Parliamentary Under-Secretary of State for Justice
- In office 6 September 2025 – 22 July 2026
- Prime Minister: Keir Starmer
- Preceded by: The Lord Ponsonby of Shulbrede
- Succeeded by: The Lord Lemos

Member of the House of Lords
- Lord Temporal
- Life peerage 22 January 2025

Personal details
- Born: Alison Frances Josephine Levitt 27 May 1963 (age 63) London, England
- Party: Labour
- Spouses: ; Matthew Miller ​(m. 1993)​ ; Alex Carlile ​(m. 2007)​
- Children: 2 daughters, one stepson, 2 stepdaughters
- Alma mater: University of St Andrews (MA)

= Alison Levitt, Baroness Levitt =

British barrister (born 1963)

Alison Frances Josephine Levitt, Baroness Levitt, Baroness Carlile of Berriew (born 27 May 1963), is a British barrister. She was the principal legal advisor to the director of public prosecutions from 2009 to 2014, working under Keir Starmer, and served as a circuit judge from 2021 to 2024. She was appointed to the House of Lords as a life peer in 2025, and served as Parliamentary Under-Secretary of State for Justice from September 2025 to July 2026.

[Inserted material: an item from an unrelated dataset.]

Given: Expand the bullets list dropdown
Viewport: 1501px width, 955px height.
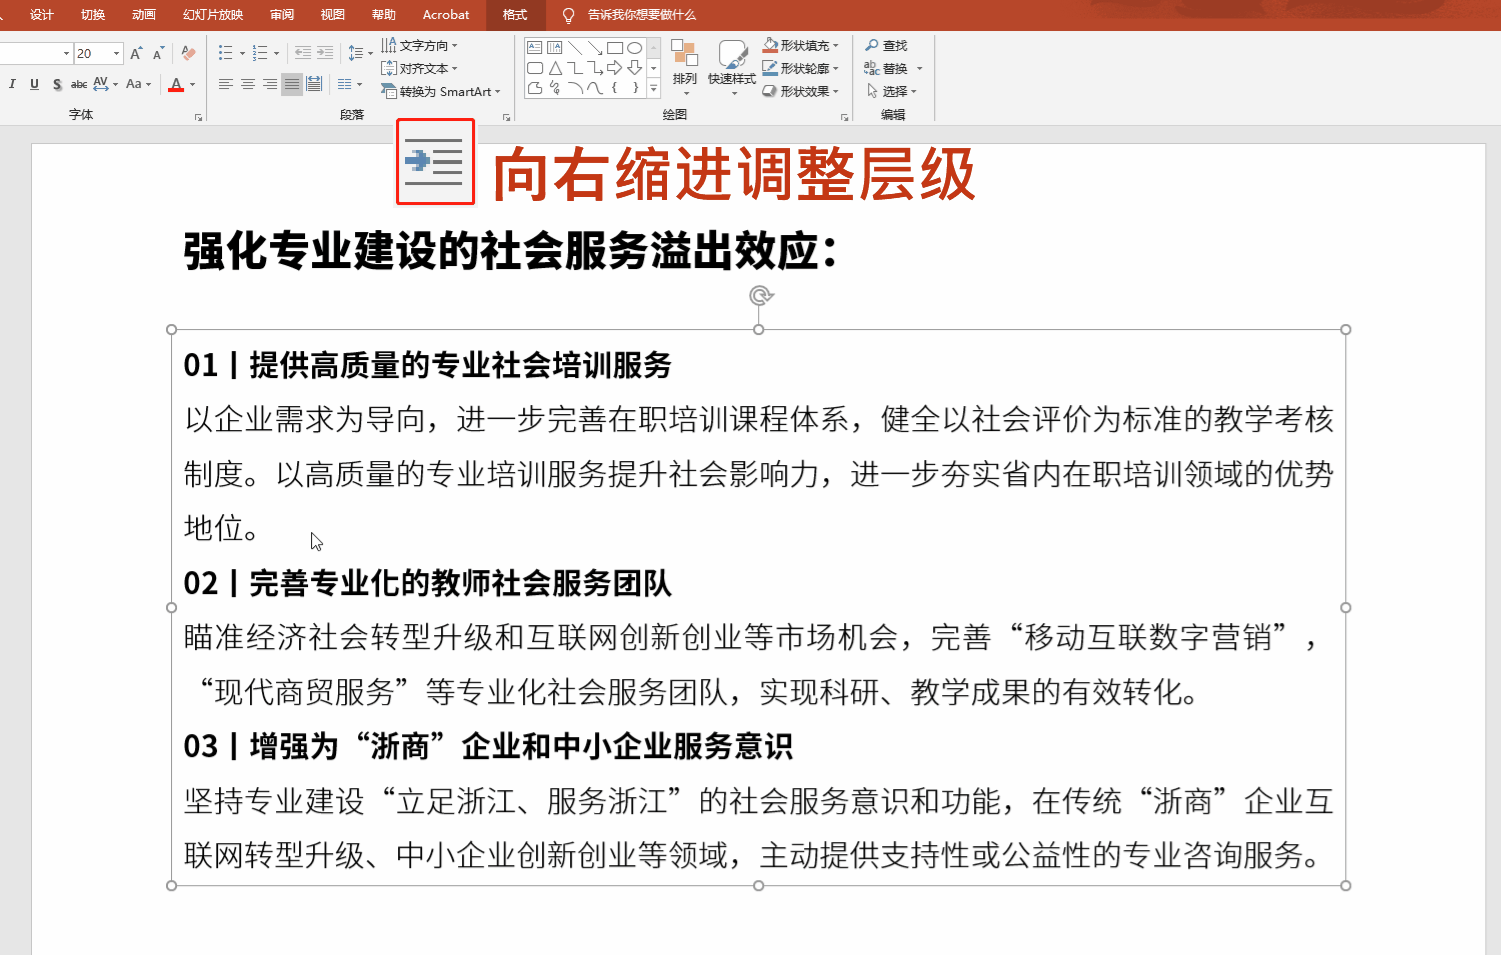Looking at the screenshot, I should 242,52.
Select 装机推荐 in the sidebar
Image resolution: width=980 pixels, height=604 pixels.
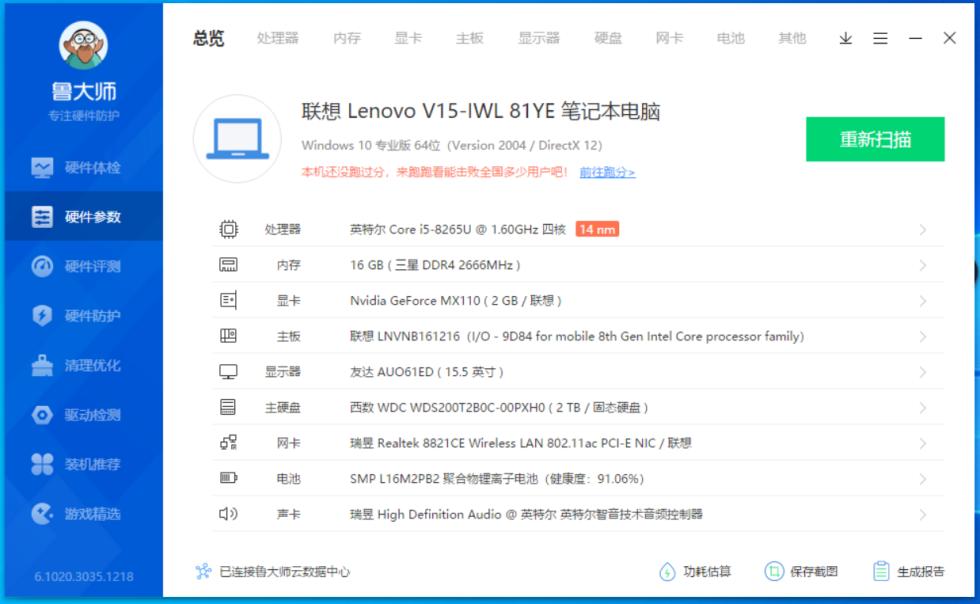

==Early life and education==
Alison Levitt was born on 27 May 1963 in London. Her father, David Levitt, was an architect and co-founder of the architectural practice Levitt Bernstein, and her mother, Christian Bevington, was a circuit judge. Levitt was privately educated at the City of London School for Girls and later studied at the University of St Andrews, where she gained a Scottish Master of Arts (MA) degree in 1986.

==Legal career==
Levitt was called to the bar in 1988 by the Inner Temple. Her private practice as a barrister in London focused on murder, rape, fraud, and other areas of serious crime. She chaired the Bar Council's Young Barristers' Committee in 1995 and was the secretary of the Criminal Bar Association in 2006 and 2007. Levitt was appointed a recorder in 2006 and Queen's Counsel (QC) in 2008, and became a bencher of the Inner Temple in 2010.

In 2009, Levitt was appointed as the principal legal advisor to the director of public prosecutions, then Keir Starmer. She conducted the Crown Prosecution Service's review of its handling of allegations made in the Jimmy Savile sexual abuse scandal. After leaving the post in 2014, Levitt became a partner at the law firm Mishcon de Reya, establishing and heading its group on white-collar crime. She returned to the bar in 2018 and was appointed as a circuit judge in 2021, resigning upon her appointment as a life peer in 2024.

==House of Lords==
In late 2024, Levitt was nominated for a life peerage by Prime Minister Keir Starmer. She was created Baroness Levitt, of Beachamwell Warren in the County of Norfolk, on 22 January 2025, and was introduced to the House of Lords on 30 January.

==Personal life==
In 1993, Levitt married Matthew Miller, with whom she has two daughters. After their divorce, Levitt married Alex Carlile in 2007. Carlile, a barrister and former judge, was a Liberal Party and Liberal Democrat member of Parliament from 1983 to 1997, and was himself appointed to the House of Lords as Lord Carlile of Berriew in 1999.